BEGIN MATERIAL PROVIDED
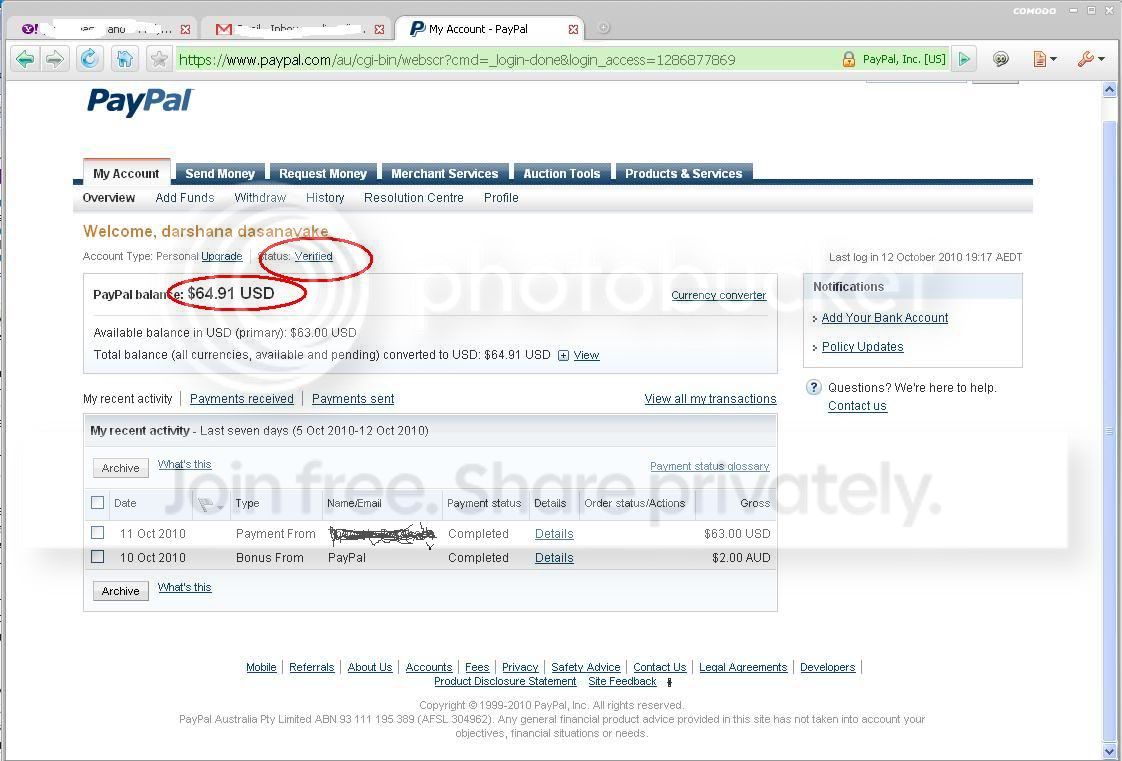Open Details link for $63.00 USD payment

554,534
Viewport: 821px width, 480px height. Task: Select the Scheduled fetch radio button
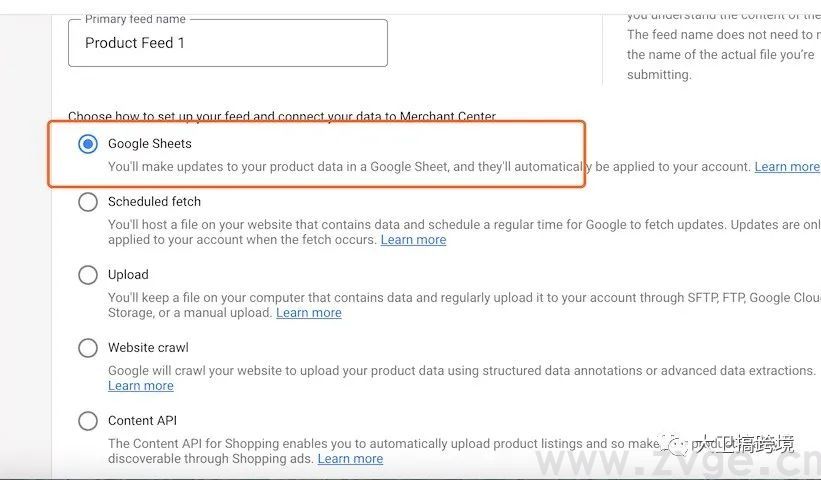click(x=88, y=202)
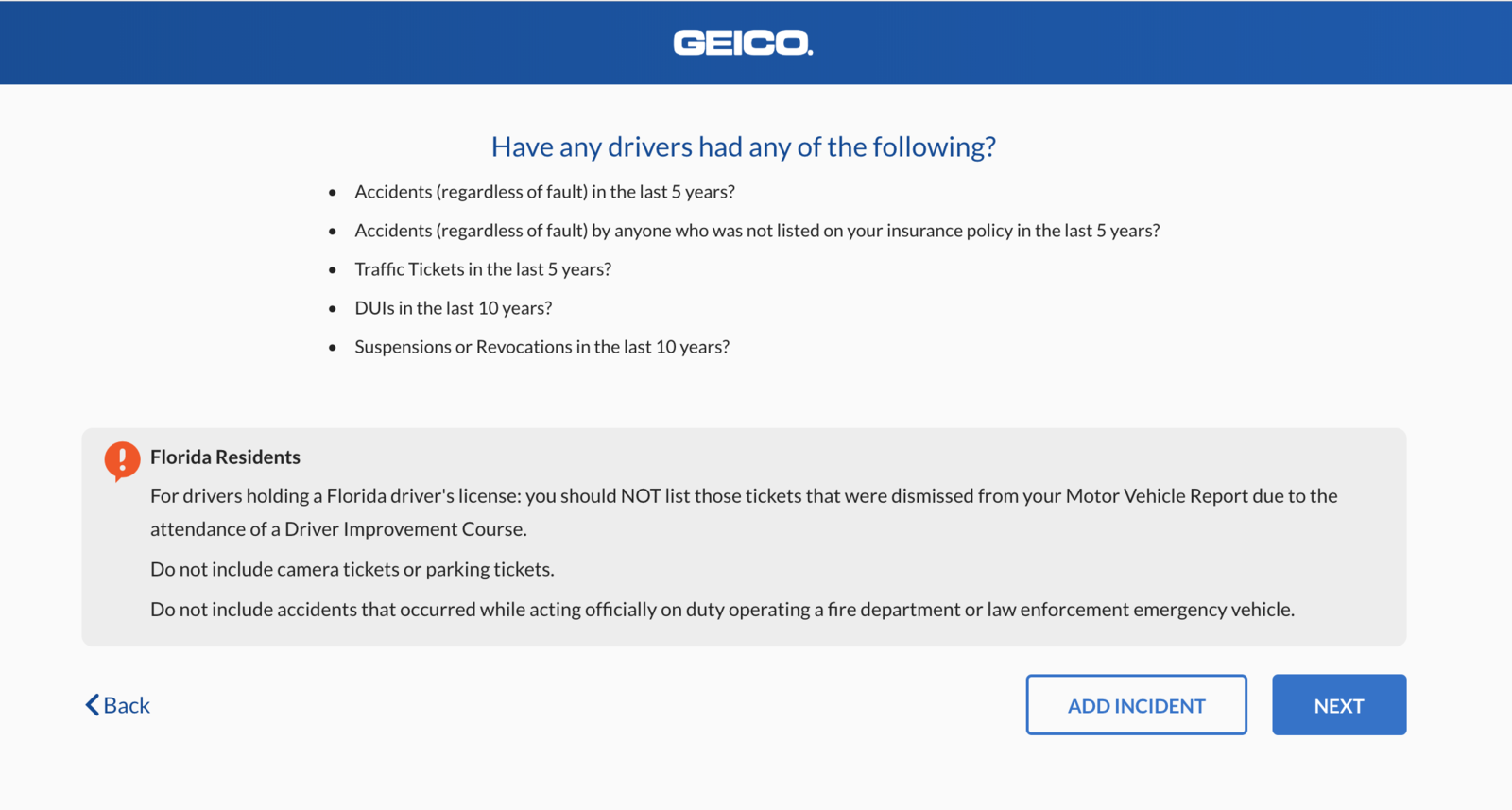Click the bullet dot beside DUIs
The width and height of the screenshot is (1512, 810).
(x=333, y=309)
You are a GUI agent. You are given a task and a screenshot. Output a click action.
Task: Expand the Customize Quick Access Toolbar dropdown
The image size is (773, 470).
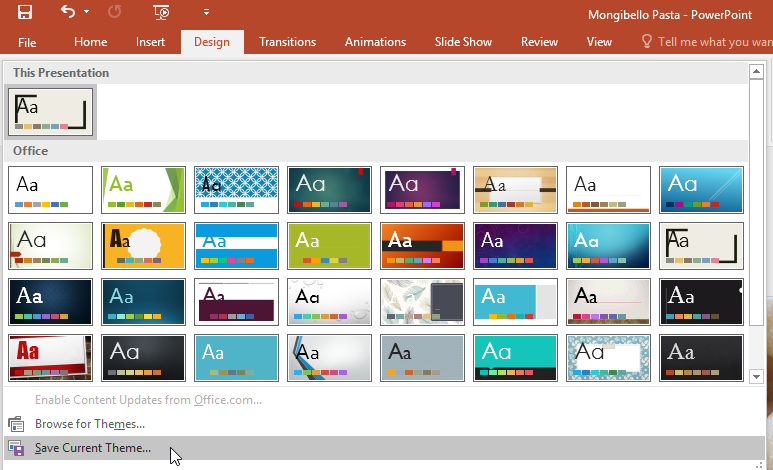pos(206,12)
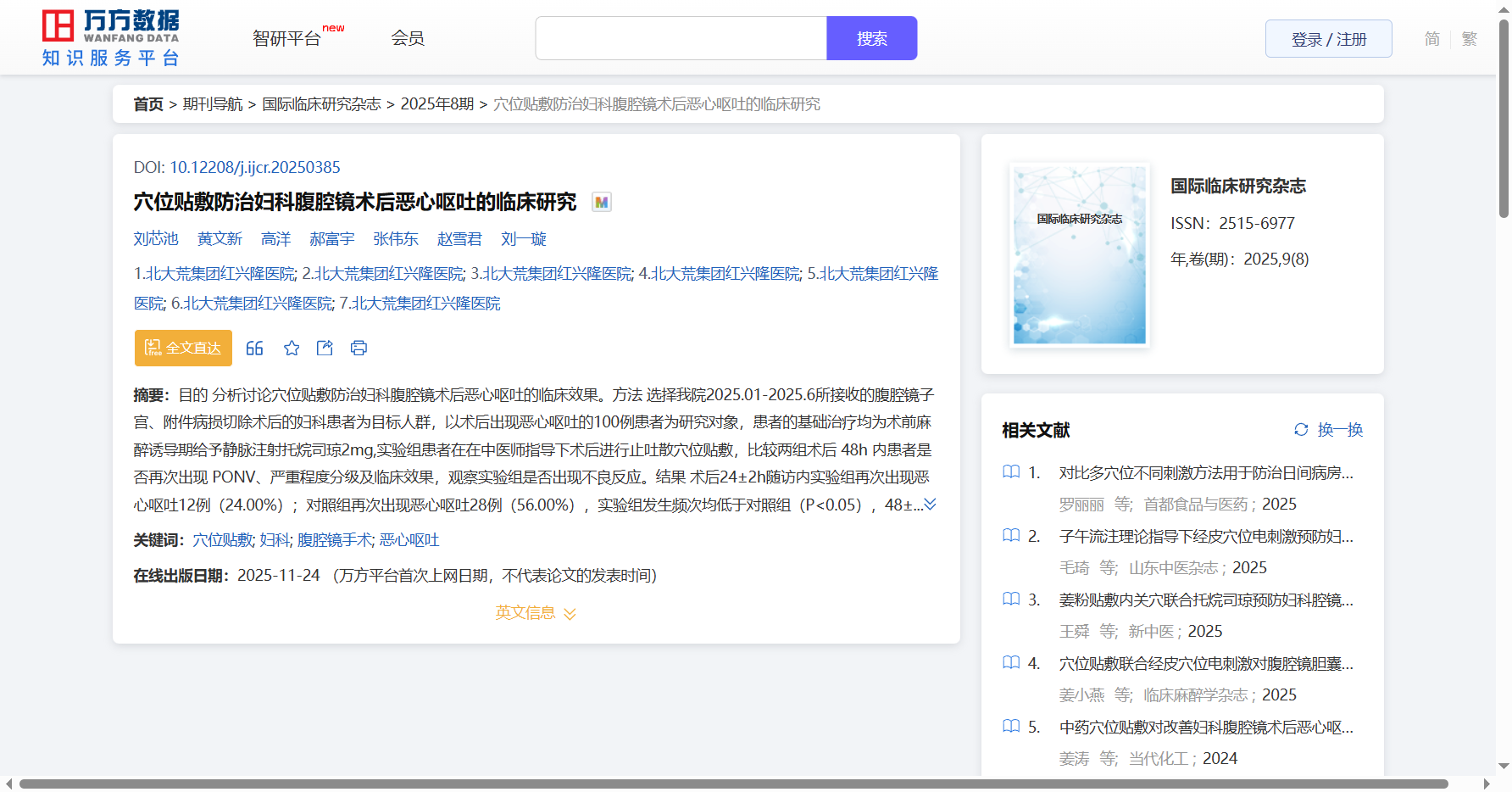Click refresh icon in related literature
Screen dimensions: 1512x792
(x=1301, y=430)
END MATERIAL PROVIDED
EXERCISE: From the line with "You are a GUI" to the final line of the entries above, reproduce each line exactly and nothing else; the pictures stay out.

ANSWER SPACE:
You are a GUI agent. You are given a task and a screenshot. Output a click action.
Task: Expand the Customize Quick Access Toolbar dropdown
The image size is (773, 470).
pos(206,12)
Click refresh icon in related literature
Screen dimensions: 1512x792
(x=1301, y=430)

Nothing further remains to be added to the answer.